Work order: I'd like an exact copy of every line from the start of the entries below through the line containing "Expand the 汇总", please.

### Given information

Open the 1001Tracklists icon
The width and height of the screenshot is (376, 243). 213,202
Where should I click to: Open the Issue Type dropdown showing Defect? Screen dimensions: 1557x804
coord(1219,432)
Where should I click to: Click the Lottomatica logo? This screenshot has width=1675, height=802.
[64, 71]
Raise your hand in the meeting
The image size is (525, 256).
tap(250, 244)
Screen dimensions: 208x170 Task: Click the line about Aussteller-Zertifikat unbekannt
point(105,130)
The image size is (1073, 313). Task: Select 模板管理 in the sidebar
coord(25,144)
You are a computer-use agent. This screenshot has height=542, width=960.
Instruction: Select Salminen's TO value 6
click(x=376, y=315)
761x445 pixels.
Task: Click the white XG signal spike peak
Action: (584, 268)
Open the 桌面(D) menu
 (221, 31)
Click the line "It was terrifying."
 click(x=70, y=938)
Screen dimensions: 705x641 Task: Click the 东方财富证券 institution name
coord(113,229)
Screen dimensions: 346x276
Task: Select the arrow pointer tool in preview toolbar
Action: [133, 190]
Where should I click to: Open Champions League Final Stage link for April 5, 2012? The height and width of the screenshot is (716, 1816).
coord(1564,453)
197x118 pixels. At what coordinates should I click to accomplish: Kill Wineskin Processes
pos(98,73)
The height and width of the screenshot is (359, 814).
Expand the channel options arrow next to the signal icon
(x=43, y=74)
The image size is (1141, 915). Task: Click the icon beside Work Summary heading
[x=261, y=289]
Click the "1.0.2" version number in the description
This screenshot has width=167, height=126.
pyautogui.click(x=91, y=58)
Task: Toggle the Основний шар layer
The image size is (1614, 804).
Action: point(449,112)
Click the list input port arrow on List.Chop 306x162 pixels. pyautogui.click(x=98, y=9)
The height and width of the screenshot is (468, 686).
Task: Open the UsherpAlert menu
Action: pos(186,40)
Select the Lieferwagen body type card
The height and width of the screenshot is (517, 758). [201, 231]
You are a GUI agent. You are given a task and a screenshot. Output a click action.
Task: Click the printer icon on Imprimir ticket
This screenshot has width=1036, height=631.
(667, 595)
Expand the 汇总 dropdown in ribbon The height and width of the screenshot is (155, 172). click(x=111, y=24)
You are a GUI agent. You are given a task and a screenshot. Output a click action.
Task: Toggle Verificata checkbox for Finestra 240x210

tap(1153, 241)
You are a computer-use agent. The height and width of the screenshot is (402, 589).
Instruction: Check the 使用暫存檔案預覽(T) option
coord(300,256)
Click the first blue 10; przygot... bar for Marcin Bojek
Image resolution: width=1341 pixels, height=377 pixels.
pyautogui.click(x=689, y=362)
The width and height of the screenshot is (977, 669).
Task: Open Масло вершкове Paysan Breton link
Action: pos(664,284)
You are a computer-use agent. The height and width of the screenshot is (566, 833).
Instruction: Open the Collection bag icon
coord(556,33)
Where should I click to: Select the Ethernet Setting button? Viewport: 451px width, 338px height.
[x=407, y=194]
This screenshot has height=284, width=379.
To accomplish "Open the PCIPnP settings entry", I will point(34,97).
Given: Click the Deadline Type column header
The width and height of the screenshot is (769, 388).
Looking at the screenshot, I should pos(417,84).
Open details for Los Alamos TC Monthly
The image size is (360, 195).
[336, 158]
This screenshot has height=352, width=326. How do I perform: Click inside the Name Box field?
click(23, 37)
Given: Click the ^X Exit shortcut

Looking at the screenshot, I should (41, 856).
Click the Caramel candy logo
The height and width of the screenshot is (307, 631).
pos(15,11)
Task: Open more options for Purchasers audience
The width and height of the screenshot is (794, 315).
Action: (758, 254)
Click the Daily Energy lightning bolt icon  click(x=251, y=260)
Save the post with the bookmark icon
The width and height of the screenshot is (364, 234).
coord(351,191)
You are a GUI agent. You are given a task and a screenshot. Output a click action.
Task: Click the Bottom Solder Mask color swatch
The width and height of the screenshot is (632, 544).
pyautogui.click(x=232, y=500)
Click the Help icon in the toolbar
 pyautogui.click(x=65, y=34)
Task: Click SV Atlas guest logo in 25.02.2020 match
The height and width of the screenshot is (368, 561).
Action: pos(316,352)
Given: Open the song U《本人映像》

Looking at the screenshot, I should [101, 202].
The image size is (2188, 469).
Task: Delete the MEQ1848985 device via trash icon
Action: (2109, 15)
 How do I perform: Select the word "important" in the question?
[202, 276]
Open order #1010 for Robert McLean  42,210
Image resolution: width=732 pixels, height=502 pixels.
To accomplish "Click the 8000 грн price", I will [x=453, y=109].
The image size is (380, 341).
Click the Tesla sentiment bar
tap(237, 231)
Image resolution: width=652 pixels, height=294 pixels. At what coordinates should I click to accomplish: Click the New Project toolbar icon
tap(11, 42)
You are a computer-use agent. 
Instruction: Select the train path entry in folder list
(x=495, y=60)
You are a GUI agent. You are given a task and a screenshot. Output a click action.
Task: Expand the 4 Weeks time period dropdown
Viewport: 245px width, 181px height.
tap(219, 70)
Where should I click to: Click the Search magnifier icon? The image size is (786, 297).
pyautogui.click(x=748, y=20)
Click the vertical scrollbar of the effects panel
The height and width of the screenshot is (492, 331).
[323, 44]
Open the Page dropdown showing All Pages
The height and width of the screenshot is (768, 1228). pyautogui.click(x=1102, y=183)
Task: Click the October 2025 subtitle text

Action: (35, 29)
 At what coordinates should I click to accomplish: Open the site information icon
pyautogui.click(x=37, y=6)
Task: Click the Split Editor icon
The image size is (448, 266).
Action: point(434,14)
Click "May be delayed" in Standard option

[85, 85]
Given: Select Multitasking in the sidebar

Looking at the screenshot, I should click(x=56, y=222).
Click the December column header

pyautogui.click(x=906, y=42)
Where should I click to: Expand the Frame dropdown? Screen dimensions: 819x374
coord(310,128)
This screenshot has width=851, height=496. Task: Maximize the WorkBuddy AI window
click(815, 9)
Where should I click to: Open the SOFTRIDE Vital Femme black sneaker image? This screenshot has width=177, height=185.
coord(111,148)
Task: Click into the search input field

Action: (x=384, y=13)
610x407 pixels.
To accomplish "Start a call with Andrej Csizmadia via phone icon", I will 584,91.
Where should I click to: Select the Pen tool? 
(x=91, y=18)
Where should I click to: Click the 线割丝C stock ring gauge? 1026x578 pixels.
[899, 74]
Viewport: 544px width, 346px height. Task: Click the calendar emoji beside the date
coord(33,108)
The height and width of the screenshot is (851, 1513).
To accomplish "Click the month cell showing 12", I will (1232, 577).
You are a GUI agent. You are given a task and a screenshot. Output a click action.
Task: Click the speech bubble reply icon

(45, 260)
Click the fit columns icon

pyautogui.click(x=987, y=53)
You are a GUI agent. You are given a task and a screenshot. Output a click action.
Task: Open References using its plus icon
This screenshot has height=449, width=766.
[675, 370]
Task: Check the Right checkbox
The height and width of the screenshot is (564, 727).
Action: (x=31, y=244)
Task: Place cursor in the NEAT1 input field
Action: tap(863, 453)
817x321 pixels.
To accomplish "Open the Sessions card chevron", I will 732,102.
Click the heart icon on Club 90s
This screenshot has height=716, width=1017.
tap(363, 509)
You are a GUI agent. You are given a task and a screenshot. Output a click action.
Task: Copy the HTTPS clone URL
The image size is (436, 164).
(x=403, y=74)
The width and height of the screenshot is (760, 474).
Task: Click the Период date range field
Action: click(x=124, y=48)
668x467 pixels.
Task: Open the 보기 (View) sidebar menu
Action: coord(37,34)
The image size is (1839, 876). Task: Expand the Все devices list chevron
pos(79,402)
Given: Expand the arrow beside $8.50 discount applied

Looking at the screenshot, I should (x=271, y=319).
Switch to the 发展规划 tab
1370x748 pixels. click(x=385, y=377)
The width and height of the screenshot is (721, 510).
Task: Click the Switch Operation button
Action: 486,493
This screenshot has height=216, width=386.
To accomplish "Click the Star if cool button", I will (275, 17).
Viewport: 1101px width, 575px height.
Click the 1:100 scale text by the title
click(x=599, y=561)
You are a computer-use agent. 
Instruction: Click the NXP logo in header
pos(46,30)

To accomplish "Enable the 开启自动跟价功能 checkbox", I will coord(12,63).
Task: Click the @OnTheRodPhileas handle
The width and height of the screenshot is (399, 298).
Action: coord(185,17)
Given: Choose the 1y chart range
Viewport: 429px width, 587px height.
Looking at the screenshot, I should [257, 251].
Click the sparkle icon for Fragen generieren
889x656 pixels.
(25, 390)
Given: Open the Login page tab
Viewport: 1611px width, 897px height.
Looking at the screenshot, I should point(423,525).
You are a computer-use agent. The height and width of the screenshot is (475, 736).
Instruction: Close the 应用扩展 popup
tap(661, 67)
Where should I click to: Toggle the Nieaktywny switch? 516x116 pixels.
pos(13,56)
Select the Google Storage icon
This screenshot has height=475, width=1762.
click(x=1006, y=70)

######

Output for this task:
Open the 1001Tracklists icon
The width and height of the screenshot is (376, 243). 213,202
Where should I click to: Open the Issue Type dropdown showing Defect? Screen dimensions: 1557x804
coord(1219,432)
Where should I click to: Click the Lottomatica logo? This screenshot has width=1675, height=802.
[64, 71]
Raise your hand in the meeting
The image size is (525, 256).
tap(250, 244)
Screen dimensions: 208x170 Task: Click the line about Aussteller-Zertifikat unbekannt
point(105,130)
The image size is (1073, 313). Task: Select 模板管理 in the sidebar
coord(25,144)
You are a computer-use agent. This screenshot has height=542, width=960.
Instruction: Select Salminen's TO value 6
click(x=376, y=315)
761x445 pixels.
Task: Click the white XG signal spike peak
Action: (584, 268)
Open the 桌面(D) menu
 (221, 31)
Click the line "It was terrifying."
 click(x=70, y=938)
Screen dimensions: 705x641 Task: Click the 东方财富证券 institution name
coord(113,229)
Screen dimensions: 346x276
Task: Select the arrow pointer tool in preview toolbar
Action: [133, 190]
Where should I click to: Open Champions League Final Stage link for April 5, 2012? The height and width of the screenshot is (716, 1816).
coord(1564,453)
197x118 pixels. At what coordinates should I click to accomplish: Kill Wineskin Processes
pos(98,73)
The height and width of the screenshot is (359, 814).
Expand the channel options arrow next to the signal icon
(x=43, y=74)
The image size is (1141, 915). Task: Click the icon beside Work Summary heading
[x=261, y=289]
Click the "1.0.2" version number in the description
This screenshot has width=167, height=126.
pyautogui.click(x=91, y=58)
Task: Toggle the Основний шар layer
The image size is (1614, 804).
Action: point(449,112)
Click the list input port arrow on List.Chop 306x162 pixels. pyautogui.click(x=98, y=9)
The height and width of the screenshot is (468, 686).
Task: Open the UsherpAlert menu
Action: pos(186,40)
Select the Lieferwagen body type card
The height and width of the screenshot is (517, 758). [201, 231]
You are a GUI agent. You are given a task and a screenshot. Output a click action.
Task: Click the printer icon on Imprimir ticket
This screenshot has width=1036, height=631.
(667, 595)
Expand the 汇总 dropdown in ribbon The height and width of the screenshot is (155, 172). click(x=111, y=24)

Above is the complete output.